▶ _What is needed_
Return the lines below that contain "agent".

++++++

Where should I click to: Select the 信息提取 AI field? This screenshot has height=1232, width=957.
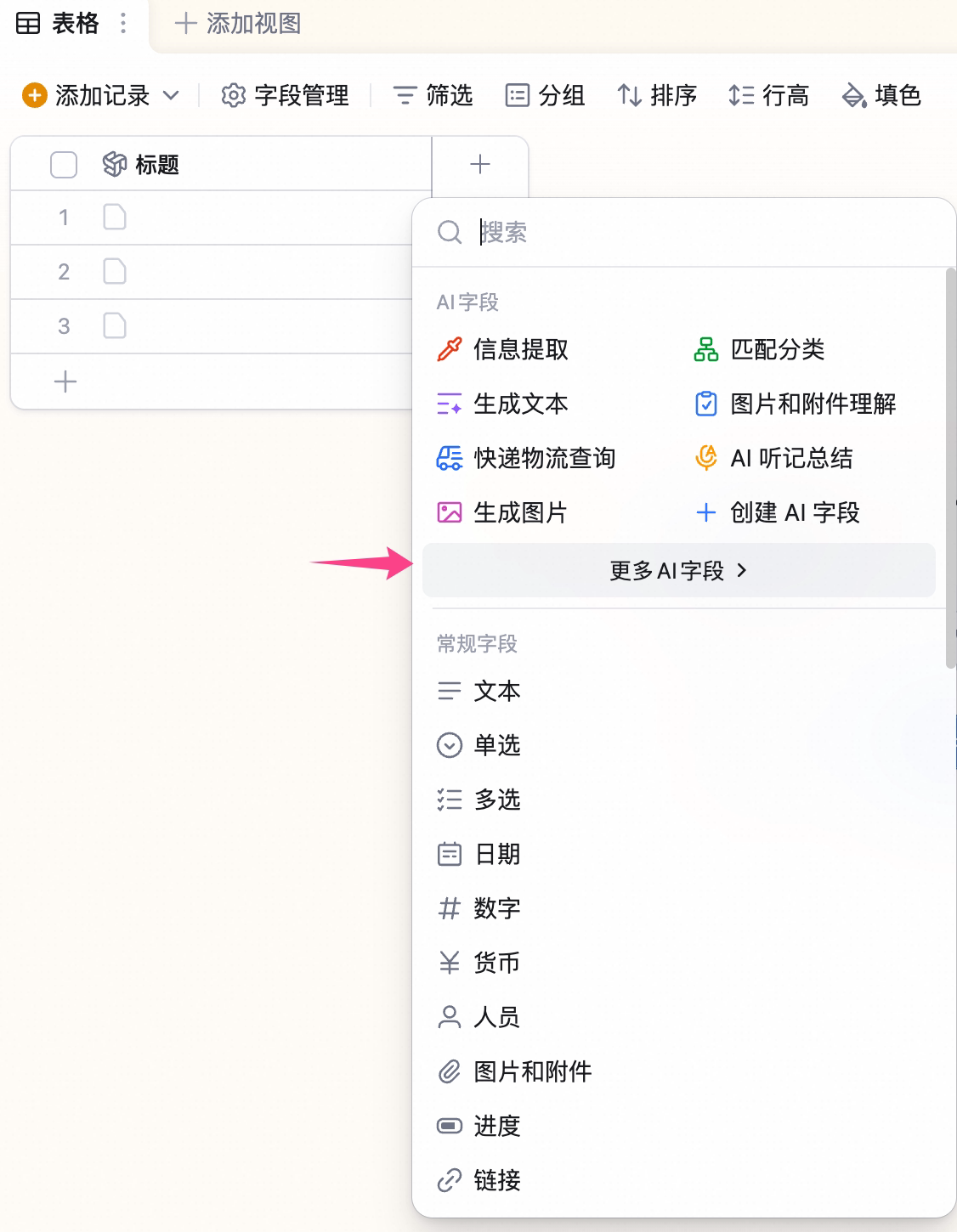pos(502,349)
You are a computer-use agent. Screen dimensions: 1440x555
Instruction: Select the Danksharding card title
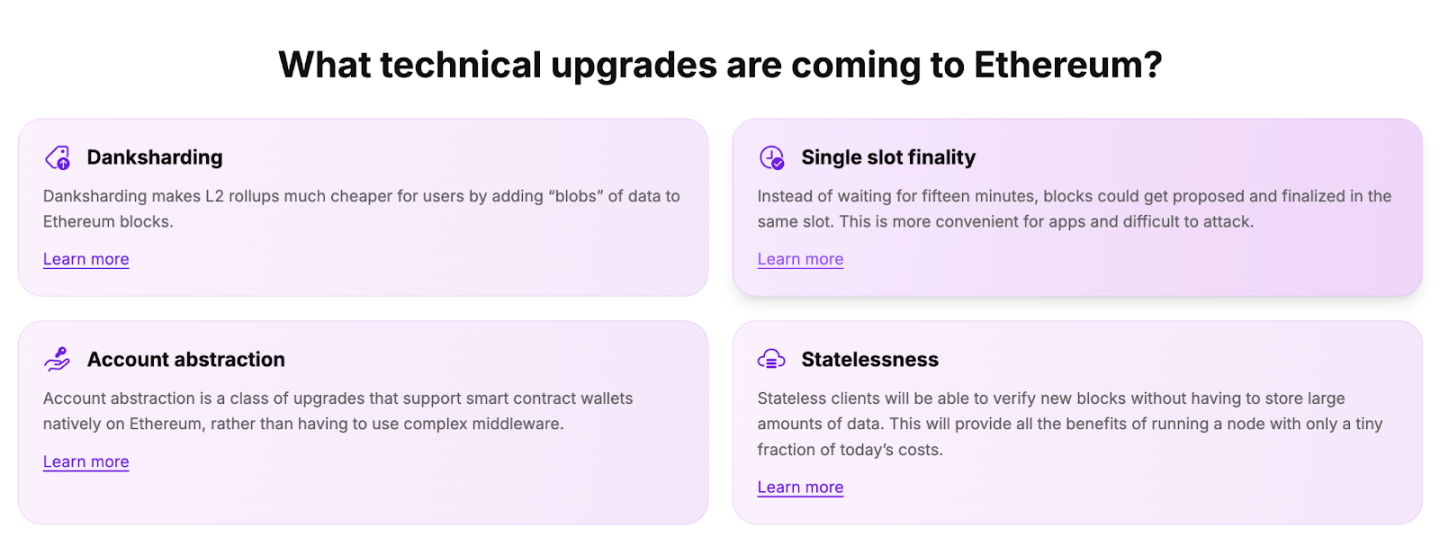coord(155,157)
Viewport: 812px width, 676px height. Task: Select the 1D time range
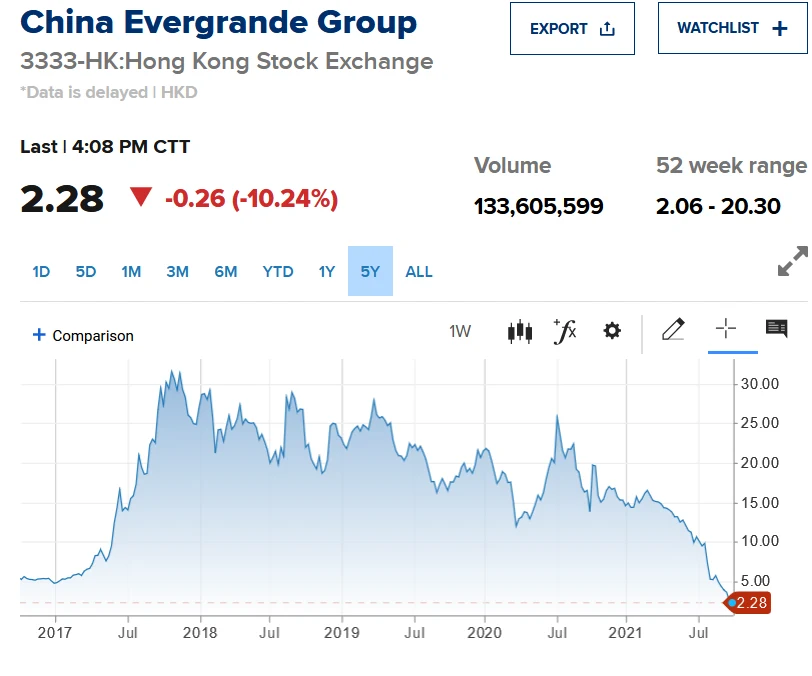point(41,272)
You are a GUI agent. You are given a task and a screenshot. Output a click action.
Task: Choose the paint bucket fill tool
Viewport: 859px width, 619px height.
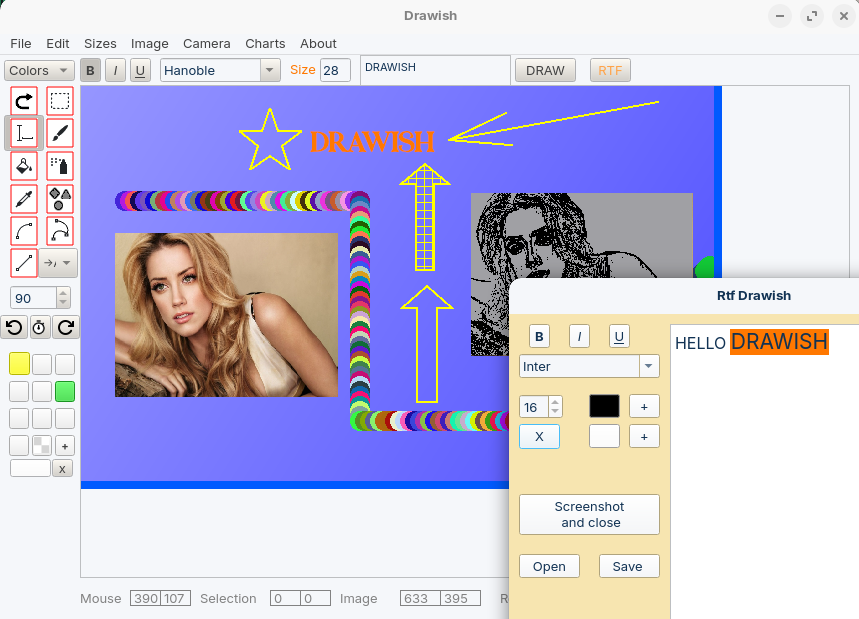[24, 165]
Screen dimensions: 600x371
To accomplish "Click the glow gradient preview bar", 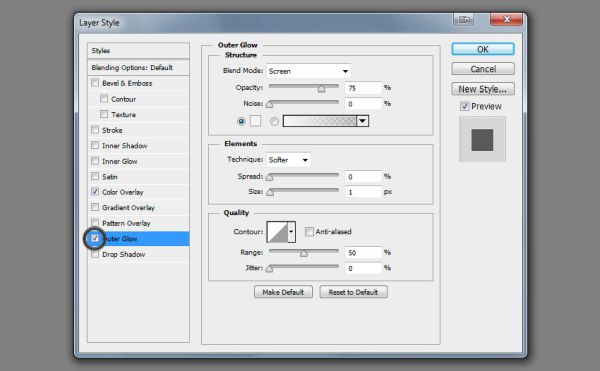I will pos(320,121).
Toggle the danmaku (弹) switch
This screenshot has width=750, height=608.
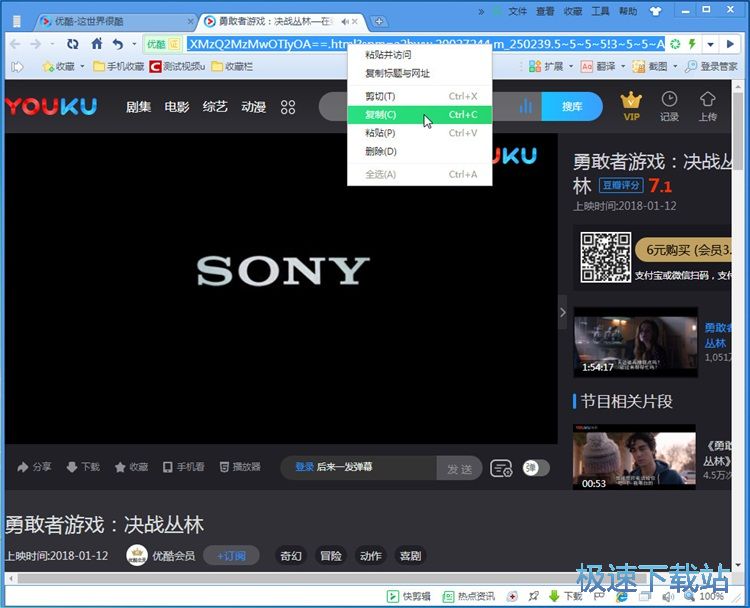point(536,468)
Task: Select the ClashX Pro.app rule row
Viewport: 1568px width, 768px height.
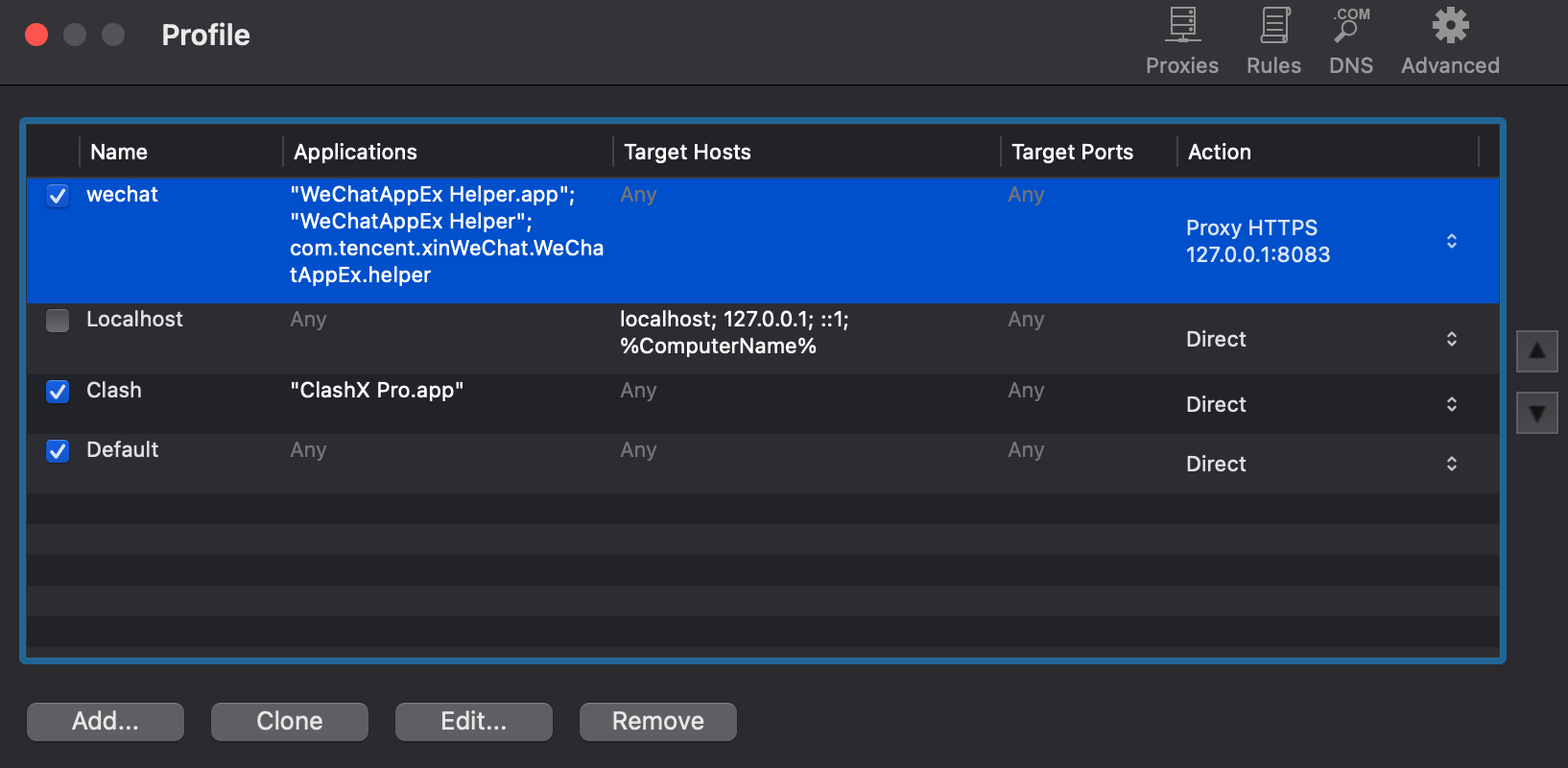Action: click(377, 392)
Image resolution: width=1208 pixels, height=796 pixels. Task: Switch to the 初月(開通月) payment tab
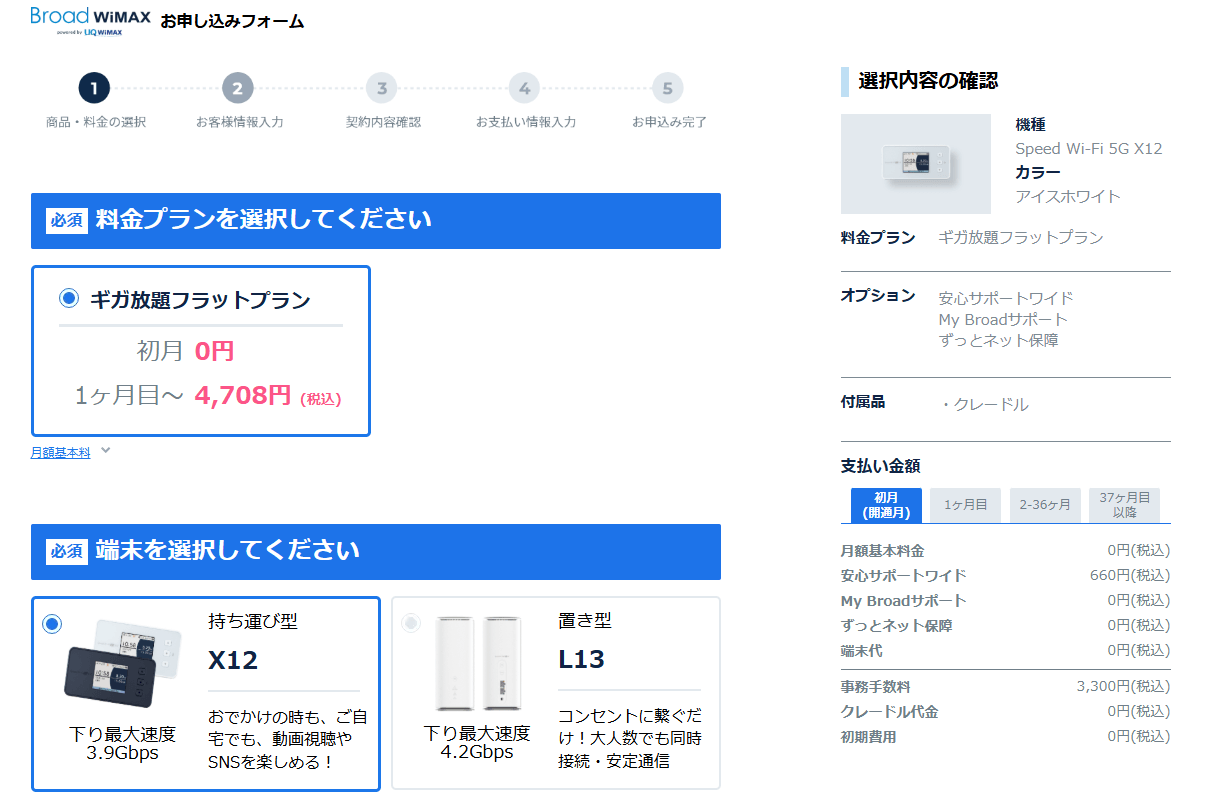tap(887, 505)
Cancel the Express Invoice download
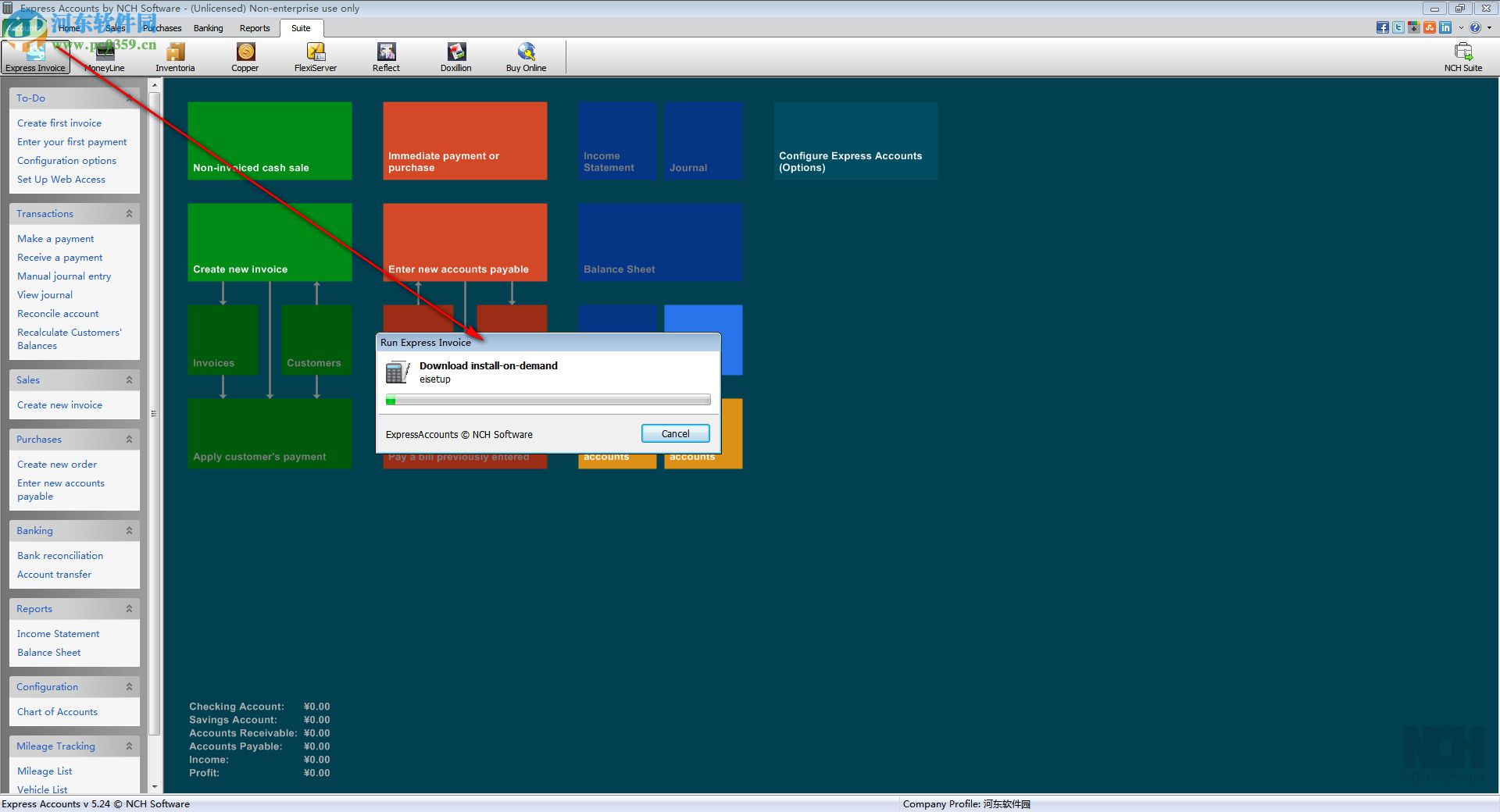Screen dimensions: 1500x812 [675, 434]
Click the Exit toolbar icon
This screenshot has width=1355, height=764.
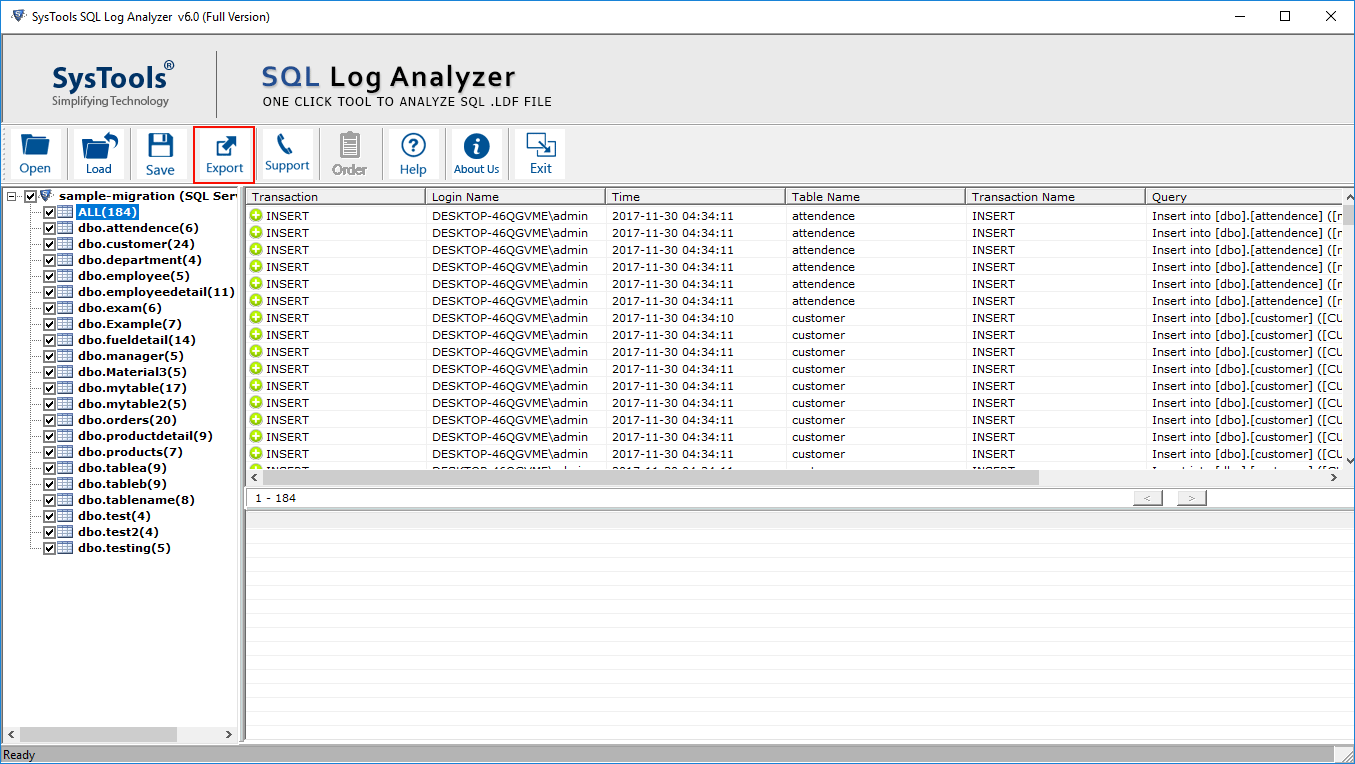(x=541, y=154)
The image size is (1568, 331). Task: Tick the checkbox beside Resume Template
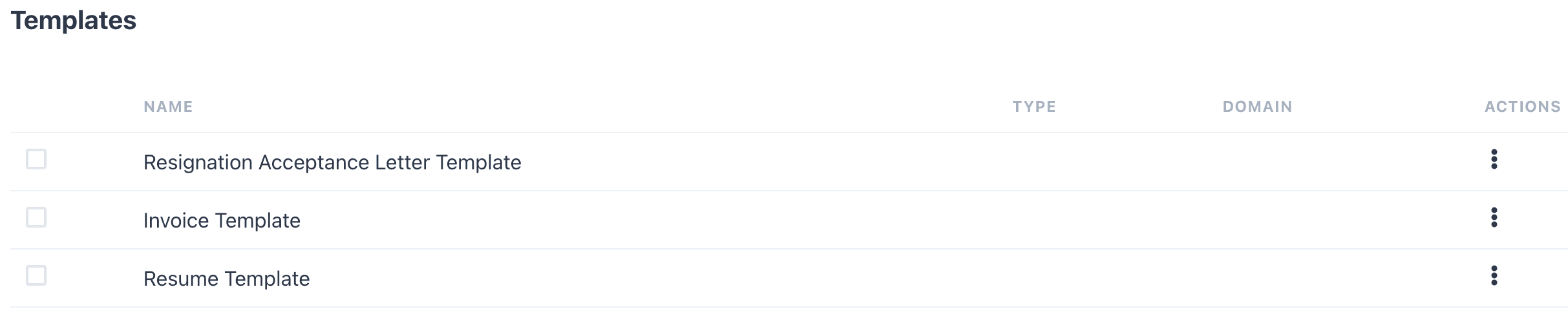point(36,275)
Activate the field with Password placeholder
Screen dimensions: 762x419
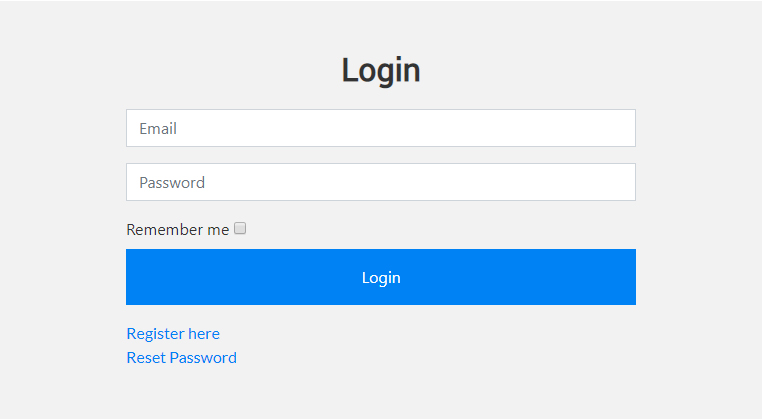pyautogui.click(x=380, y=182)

++++++

▶ _Exercise solution_
You are a computer-use agent. Screen dimensions: 1440x555
You are a GUI agent. You are given a task and a screenshot. Output a click action.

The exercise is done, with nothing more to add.